文化祭以来避けられていた俊也の件も(いいか悪いかは別にして)何とかなりそうだし、その上三人の赤点回避に章一位返り咲きの特典付きだ。担任としてこれほど嬉しいことはない。
しかも期末考査の期間、彼らは理科室に来ないという。
理科室でのおひとり様時間をこよなく愛している知己は、まさにホクホクだった。
一人で黙々とする作業は捗り、知己は気になっていた期末考査の問題作成までも終えることができた。
職員室に戻ると、クロードがまだ居たので
「また、あの時のドレスを借りれないか?」
と頼んでみた。
「おや? 女装に目覚めましたか?」
「いや、そうじゃなく。
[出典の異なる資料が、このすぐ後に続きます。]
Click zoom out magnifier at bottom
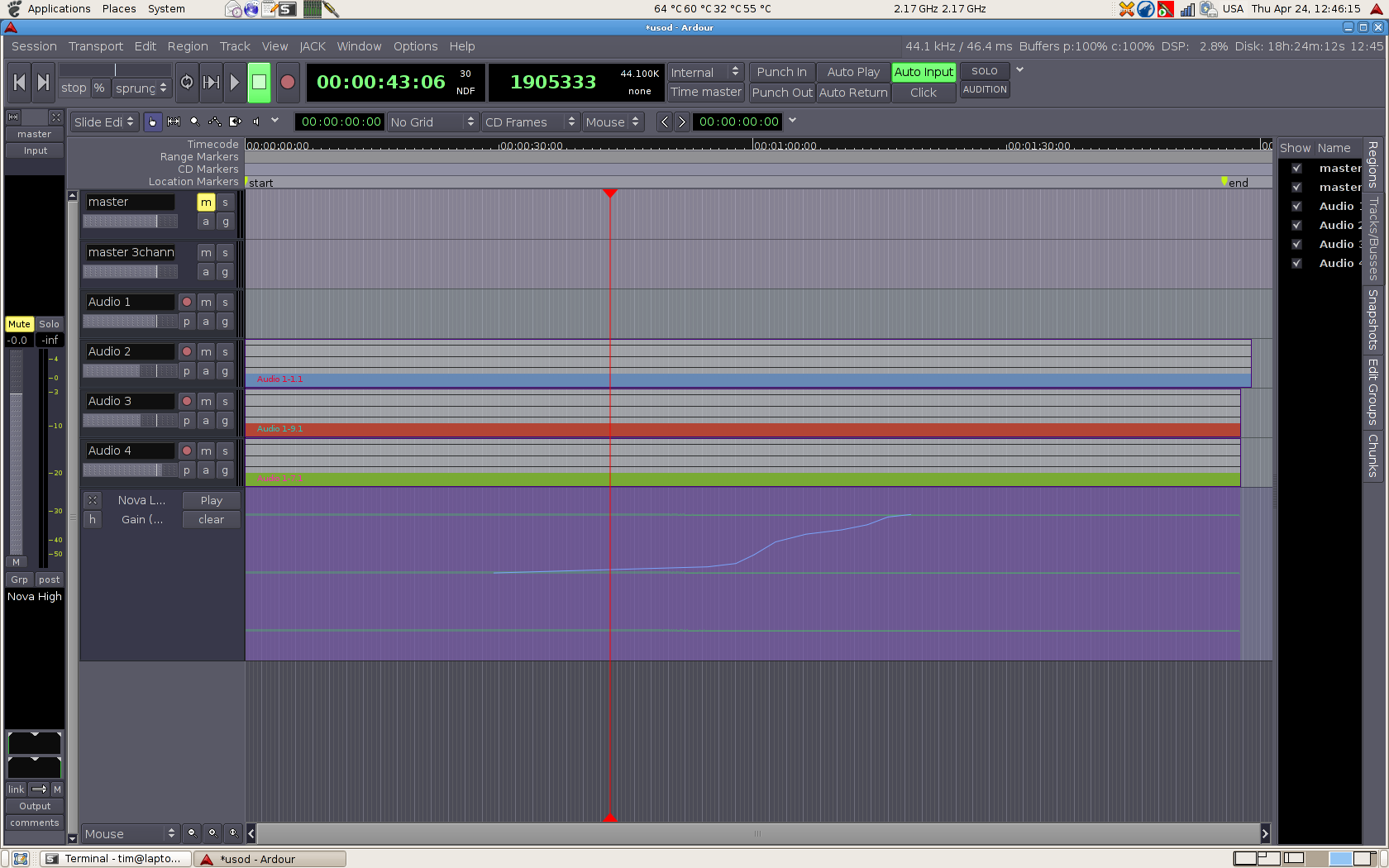The height and width of the screenshot is (868, 1389). pyautogui.click(x=192, y=833)
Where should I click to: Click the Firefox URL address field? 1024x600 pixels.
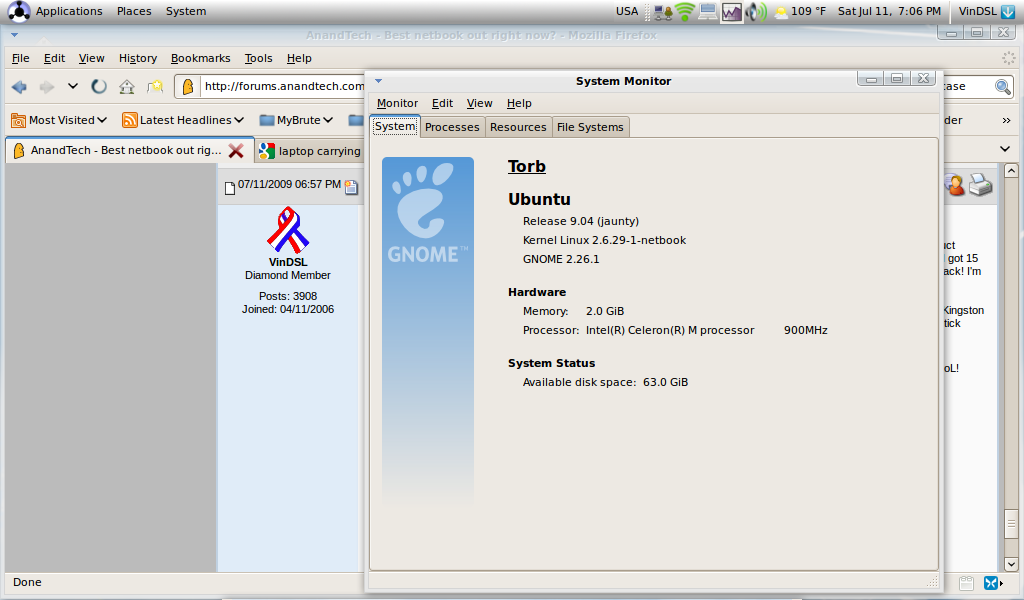point(282,87)
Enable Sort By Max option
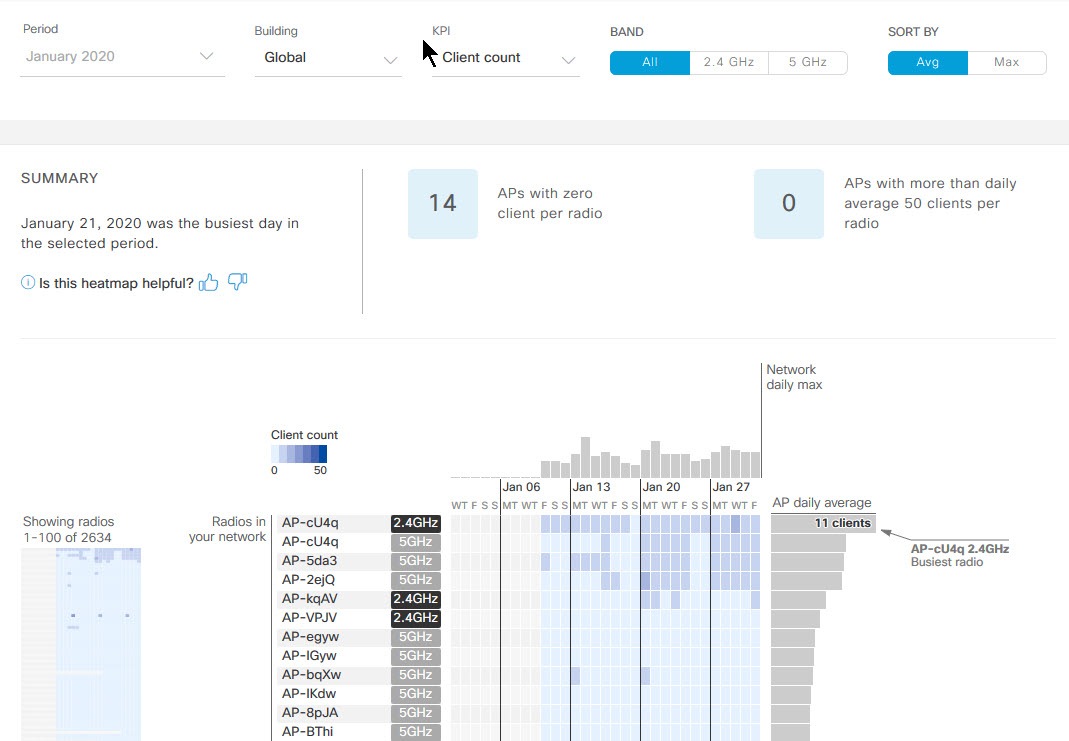Image resolution: width=1069 pixels, height=741 pixels. point(1007,62)
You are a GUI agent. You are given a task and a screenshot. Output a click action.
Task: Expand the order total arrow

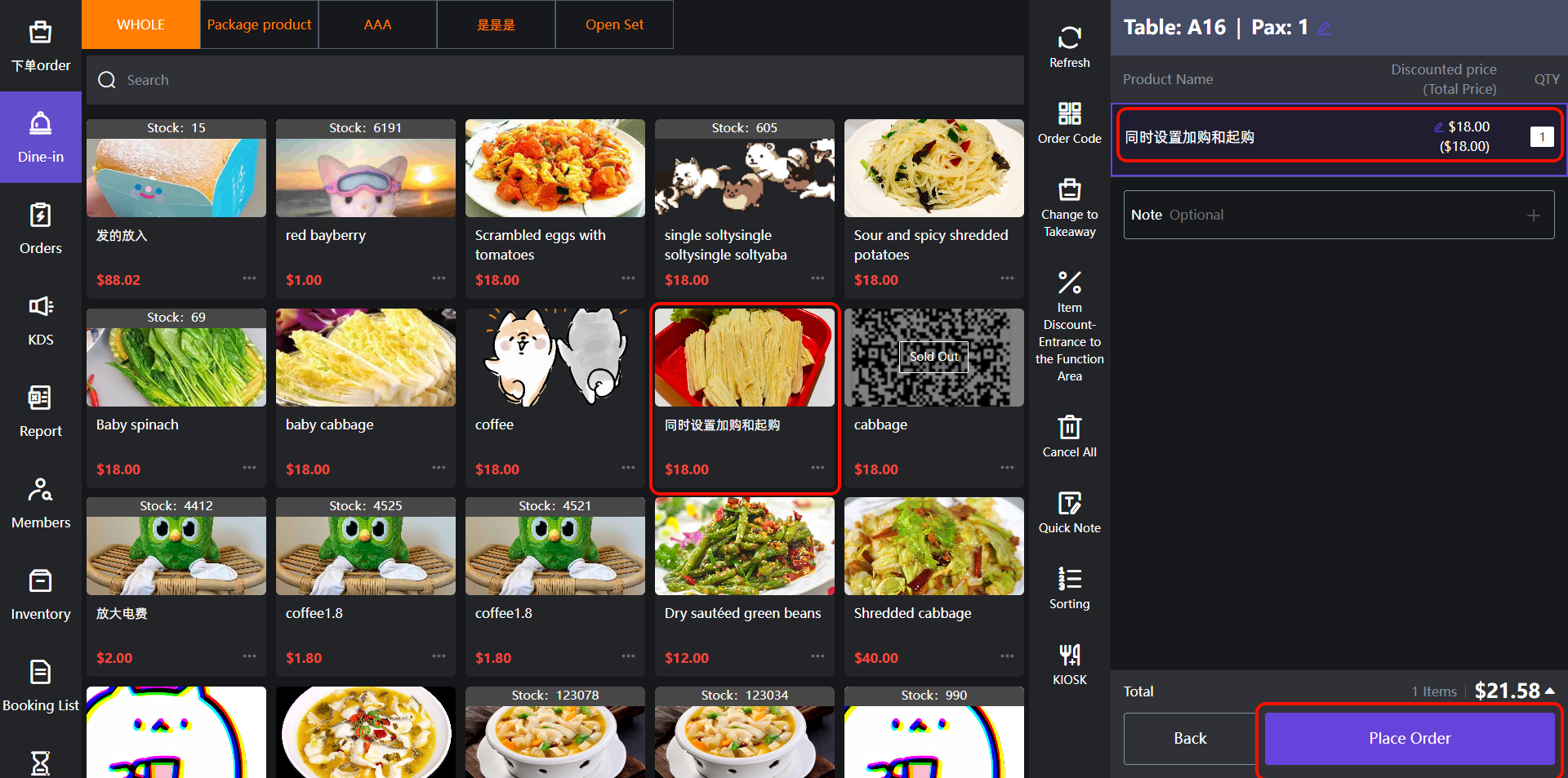[1549, 691]
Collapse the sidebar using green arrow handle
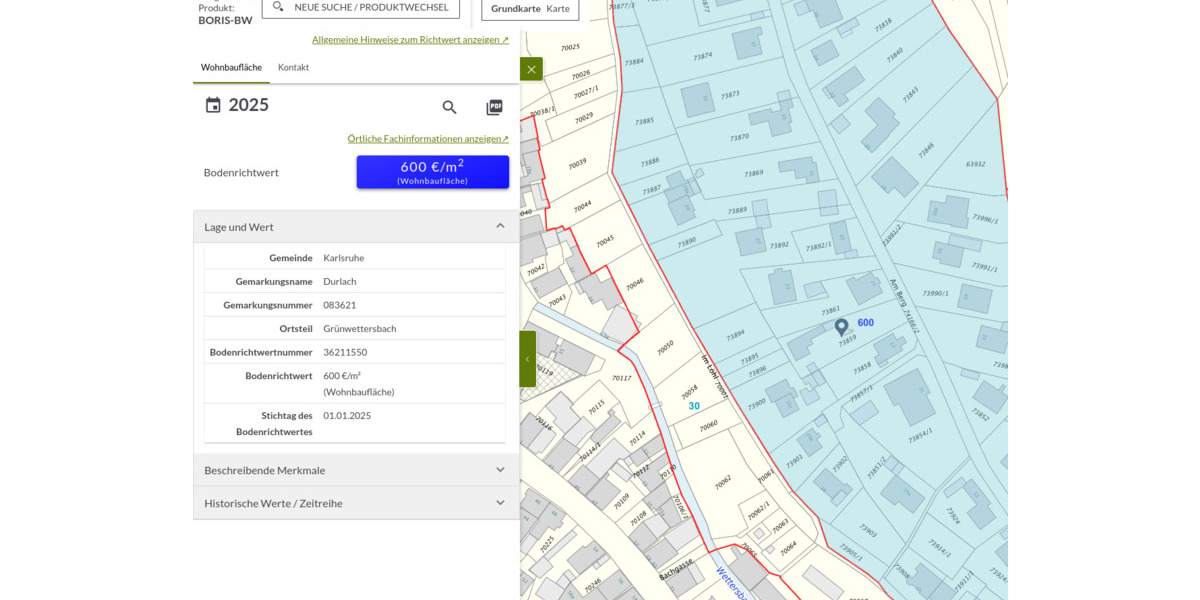This screenshot has width=1200, height=600. point(527,359)
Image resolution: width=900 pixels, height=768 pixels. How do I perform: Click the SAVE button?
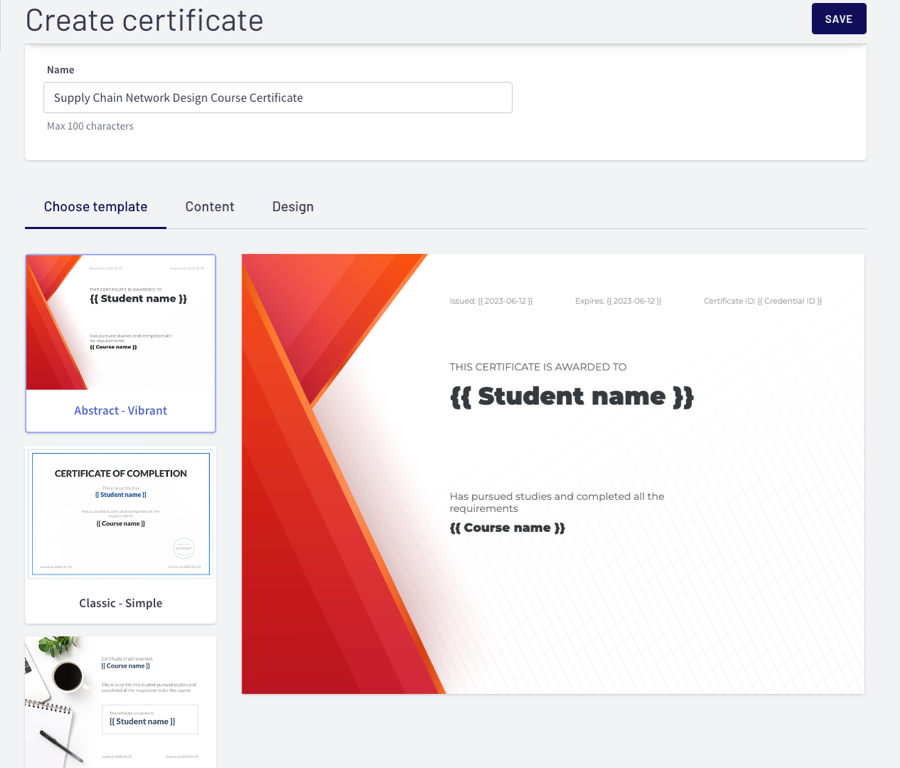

俊也の件で借りたい」
「俊也君……?」
クロードが唇に拳を当てて、考え込むような素振りをした。
「もしかして……『ラノさん』……ですか?」
「クロード……? 何か知っているのか?」
「え……あ、そうですね。知っていると言えば知っているし、知らないと言えば知らないんですけど……」
(咄嗟に嘘ついちゃったの……、実は私なんですよね)
正直には言えなくて、クロードは
「もしかして、彼の為の女装なんですか?」
と質問で誤魔化した。
「うん。まあ、そう。もう一度会って、きちんとケリつけたいらしい」
知己は章達の言っていたことを聞いたまんま、クロードに伝えた。
「知己とは毎日会っているじゃないですか?」
確かに担任なので、物理的には知己とHRで毎日会っている。
「そこは複雑な男心なんだって」
それも章達の言葉の受け売りだ。
「はあ、まあ、そういうことなら……。私にも責任の一端はある気がするので、ご協力します」
「すまんな。助かる」
期末考査の問題とパッド4枚重ねの掟破りドレスの準備もでき、知己は帰路に着いた。